"""
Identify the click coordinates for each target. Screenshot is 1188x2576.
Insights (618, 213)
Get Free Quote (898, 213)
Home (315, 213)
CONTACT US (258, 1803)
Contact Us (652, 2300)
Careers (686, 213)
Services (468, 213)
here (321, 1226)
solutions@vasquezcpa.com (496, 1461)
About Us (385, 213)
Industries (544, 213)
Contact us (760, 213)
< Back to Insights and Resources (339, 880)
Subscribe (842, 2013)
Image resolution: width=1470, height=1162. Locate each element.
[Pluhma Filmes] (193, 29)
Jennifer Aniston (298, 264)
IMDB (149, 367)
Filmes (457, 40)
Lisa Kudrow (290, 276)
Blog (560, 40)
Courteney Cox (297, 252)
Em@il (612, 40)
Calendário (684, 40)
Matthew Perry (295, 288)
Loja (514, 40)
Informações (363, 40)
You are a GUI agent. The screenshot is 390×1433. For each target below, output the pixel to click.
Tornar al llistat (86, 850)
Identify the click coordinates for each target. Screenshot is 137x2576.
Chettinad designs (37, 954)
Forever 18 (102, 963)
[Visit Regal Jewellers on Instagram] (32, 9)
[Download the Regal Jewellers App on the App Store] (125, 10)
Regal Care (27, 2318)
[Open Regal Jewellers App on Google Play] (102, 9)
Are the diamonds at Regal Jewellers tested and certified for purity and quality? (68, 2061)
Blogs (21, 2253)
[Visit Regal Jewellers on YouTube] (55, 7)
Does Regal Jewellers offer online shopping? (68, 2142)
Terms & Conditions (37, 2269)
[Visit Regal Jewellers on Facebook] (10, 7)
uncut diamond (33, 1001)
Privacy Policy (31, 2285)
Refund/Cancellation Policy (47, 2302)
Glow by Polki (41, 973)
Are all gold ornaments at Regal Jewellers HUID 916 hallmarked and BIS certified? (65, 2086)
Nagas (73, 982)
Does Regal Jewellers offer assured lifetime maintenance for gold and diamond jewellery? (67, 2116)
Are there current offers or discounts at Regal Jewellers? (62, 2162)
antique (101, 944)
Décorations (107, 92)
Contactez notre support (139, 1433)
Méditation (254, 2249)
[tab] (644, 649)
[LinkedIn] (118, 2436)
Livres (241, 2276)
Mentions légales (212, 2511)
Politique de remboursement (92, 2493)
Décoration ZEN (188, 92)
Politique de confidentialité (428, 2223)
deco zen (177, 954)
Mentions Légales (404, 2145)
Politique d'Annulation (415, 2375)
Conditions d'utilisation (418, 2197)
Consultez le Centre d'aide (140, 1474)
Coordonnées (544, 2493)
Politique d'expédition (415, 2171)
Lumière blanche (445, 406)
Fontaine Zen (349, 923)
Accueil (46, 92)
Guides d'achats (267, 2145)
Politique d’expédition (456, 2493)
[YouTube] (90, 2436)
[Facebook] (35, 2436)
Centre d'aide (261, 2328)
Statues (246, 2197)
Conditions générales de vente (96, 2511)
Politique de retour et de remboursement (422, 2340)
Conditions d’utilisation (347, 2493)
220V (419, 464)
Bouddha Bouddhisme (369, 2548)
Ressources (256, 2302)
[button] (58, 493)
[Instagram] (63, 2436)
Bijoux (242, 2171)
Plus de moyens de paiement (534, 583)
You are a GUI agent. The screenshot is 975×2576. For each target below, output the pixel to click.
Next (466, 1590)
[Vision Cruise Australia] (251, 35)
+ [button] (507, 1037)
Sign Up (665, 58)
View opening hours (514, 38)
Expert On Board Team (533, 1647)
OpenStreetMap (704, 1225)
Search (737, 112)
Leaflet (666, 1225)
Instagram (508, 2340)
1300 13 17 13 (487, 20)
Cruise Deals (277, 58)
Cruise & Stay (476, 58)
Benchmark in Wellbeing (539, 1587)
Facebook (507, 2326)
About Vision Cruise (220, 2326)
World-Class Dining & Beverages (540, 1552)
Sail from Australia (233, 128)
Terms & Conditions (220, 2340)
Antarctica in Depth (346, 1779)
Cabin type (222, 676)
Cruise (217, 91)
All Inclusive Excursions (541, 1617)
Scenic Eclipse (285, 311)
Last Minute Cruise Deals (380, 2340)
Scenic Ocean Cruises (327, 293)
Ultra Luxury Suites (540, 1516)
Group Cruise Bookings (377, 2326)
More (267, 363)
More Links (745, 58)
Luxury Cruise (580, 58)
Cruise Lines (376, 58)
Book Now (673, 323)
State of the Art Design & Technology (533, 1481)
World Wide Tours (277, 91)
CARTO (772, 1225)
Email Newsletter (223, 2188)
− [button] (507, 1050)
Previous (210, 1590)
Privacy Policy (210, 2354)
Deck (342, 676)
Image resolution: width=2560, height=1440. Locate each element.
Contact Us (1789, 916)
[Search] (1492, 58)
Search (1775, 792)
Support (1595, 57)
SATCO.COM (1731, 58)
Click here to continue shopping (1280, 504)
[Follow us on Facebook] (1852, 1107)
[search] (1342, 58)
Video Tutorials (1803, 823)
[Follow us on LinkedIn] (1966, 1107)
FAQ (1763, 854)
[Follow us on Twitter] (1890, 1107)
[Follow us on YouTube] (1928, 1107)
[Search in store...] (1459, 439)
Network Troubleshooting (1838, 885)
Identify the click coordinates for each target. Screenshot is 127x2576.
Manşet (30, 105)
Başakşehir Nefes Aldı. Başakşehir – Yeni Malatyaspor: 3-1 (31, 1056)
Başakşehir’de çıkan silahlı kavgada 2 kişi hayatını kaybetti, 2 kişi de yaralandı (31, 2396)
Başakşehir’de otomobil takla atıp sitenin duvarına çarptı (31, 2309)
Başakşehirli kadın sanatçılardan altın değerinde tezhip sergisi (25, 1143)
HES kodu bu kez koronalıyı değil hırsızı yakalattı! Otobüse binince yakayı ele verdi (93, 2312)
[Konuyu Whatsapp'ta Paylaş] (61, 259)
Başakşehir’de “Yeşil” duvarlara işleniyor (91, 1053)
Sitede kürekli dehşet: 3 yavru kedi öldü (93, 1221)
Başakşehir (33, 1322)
"""
Work order
Retype word for word everything in the listing above from the line that holds "Sail from Australia (233, 128)" down to the line that holds "Last Minute Cruise Deals (380, 2340)". Keep both end lines and leave out the rest.

Response to the task
Sail from Australia (233, 128)
Terms & Conditions (220, 2340)
Antarctica in Depth (346, 1779)
Cabin type (222, 676)
Cruise (217, 91)
All Inclusive Excursions (541, 1617)
Scenic Eclipse (285, 311)
Last Minute Cruise Deals (380, 2340)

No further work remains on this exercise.